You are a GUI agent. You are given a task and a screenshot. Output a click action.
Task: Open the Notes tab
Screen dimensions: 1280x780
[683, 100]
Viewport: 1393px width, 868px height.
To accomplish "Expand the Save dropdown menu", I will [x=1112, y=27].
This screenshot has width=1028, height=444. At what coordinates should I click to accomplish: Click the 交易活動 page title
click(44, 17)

--

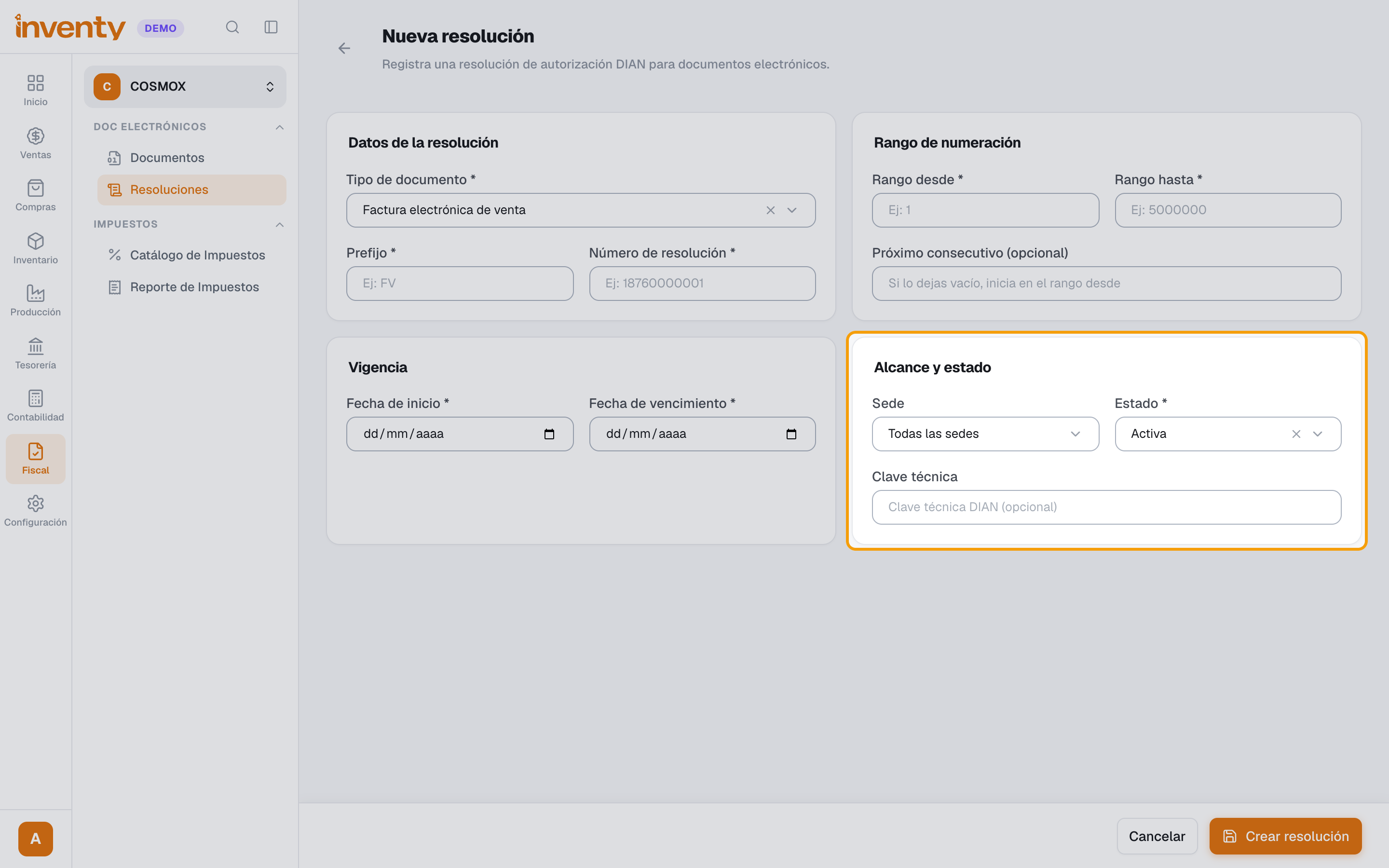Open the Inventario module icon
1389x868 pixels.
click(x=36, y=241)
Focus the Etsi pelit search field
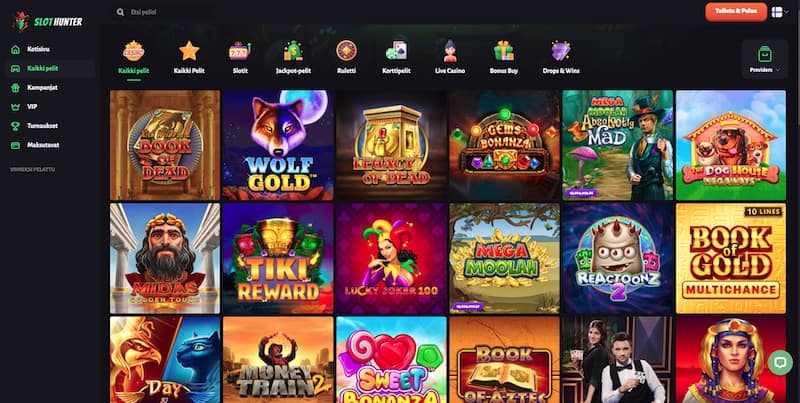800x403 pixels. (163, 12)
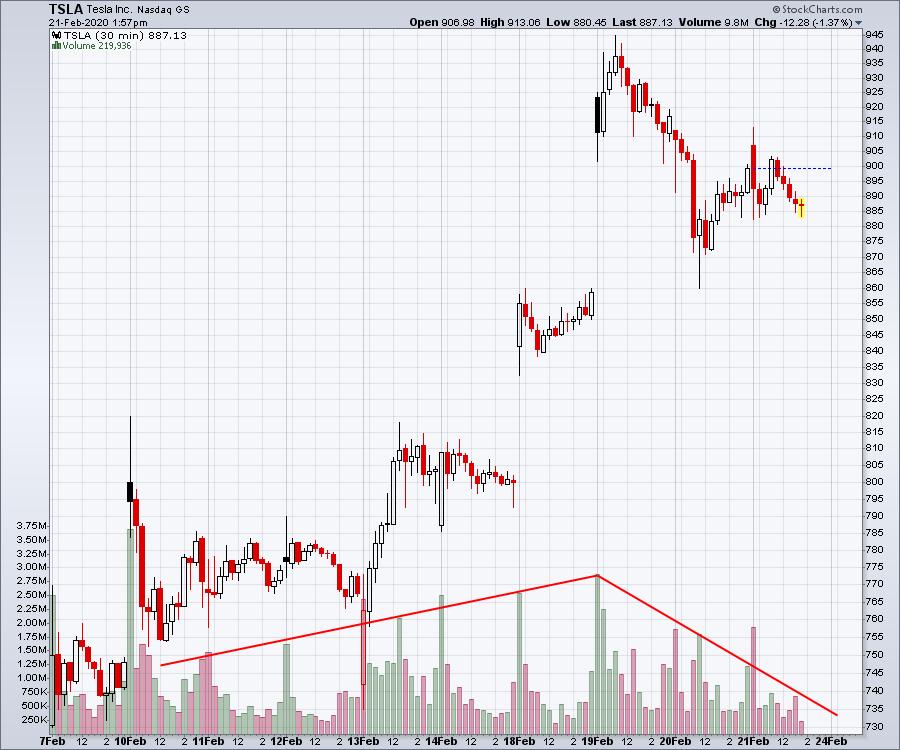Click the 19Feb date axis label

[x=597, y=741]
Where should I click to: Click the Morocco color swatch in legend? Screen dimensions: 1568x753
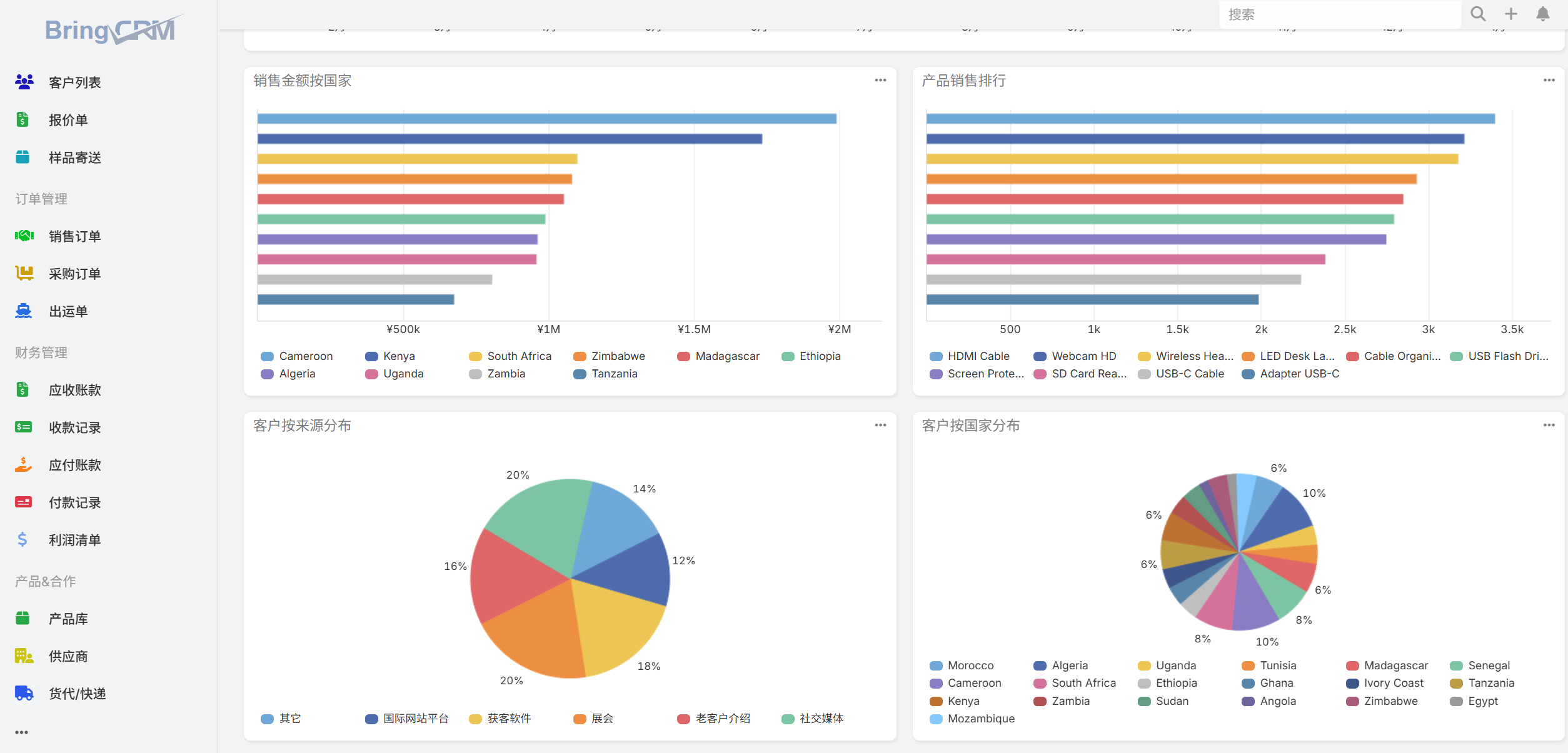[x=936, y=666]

§ SET EXERCISE:
Reproduce the lines of the listing starting at the line that contains "Open the Inventario module icon" and ending at the line that contains "[x=936, y=666]", switching "Morocco" to "Portugal" and leaving everything else unchanged. Leave the pictures out of your answer.

§ SOLUTION TO THIS TASK:
Open the Inventario module icon
1389x868 pixels.
click(x=36, y=241)
Focus the Etsi pelit search field
800x403 pixels. (163, 12)
Click the 19Feb date axis label

[x=597, y=741]
Where should I click to: Click the Portugal color swatch in legend? Screen dimensions: 1568x753
[x=936, y=666]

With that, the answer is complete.